The new $100 notes. - JEFF K MAYERS

There is overall, a sense of a lack of trust in the financial institutions: hence co-operatives, sou sou for instance, like-minded people, as one friend described it, who came together to look after each other’s interests. Yes, there was profit to be had, but it isn’t the soul-sucking profits that banks are bent on earning. How much profit is enough?

I remember speaking on occasions to an ex-minister and a retired judge, in whose old age, the death of most of their friends had left them adrift in a sense. Among these talks were dreams (the kinds of dreams we shoot down in children), never realised, and over which an esteemed, and wealthy man can be brought to tears.

No amount of wealth compensates for the joy of building strong relationships. But this sounds like new-age spiritual nonsense and people may say "middle-class words." And I reply, "So be it." I suppose, in old age and sickness, your things can look after you well enough.

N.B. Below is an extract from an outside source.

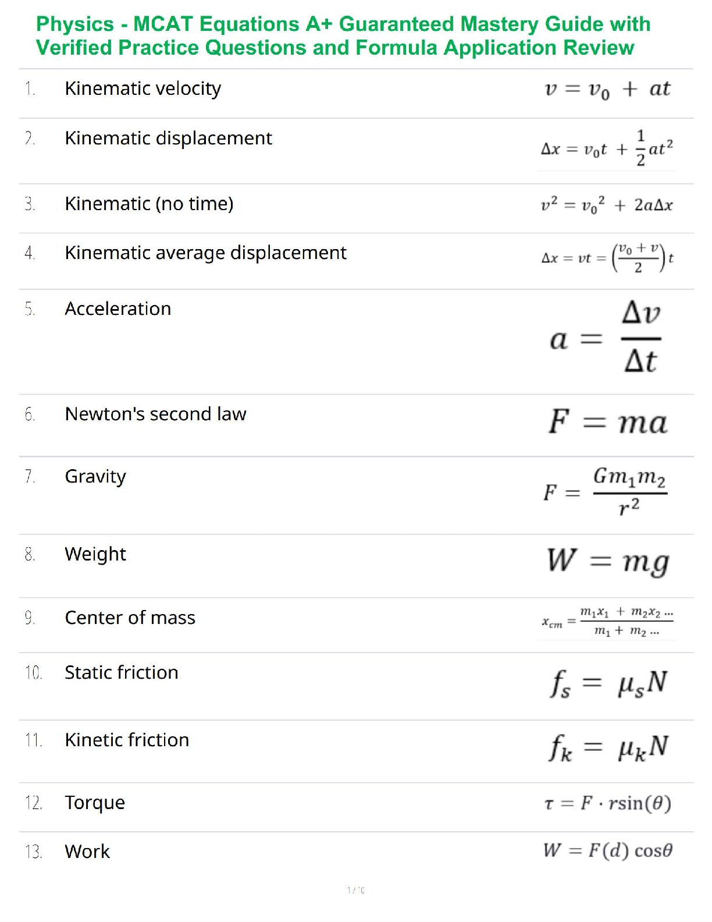Select the W = mg weight formula
This screenshot has height=922, width=712.
[x=607, y=561]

It is interesting to speak to people from the baby boomers’ generation (which isn’t that far back), whose memory of banking is of a sector that was phenomenally (and yes, this is the right word when one thinks of the many banking advisers today) more interested in their customers. These were institutions populated by employees who knew their jobs, who explained thoroughly the uses of a credit card, for instance.

Banking has changed, like most things. And it isn’t all positive. The lines (and the demographics matter) tell a story, and one of those is a story of distrust.

I find this an even more important point to note than money laundering since we haven’t had the most transparent and citizen-centred administrations anyway.

Perhaps rather than grinning about who selling pholourie and pumpkin, we should be looking at the effects of distrust on an economy.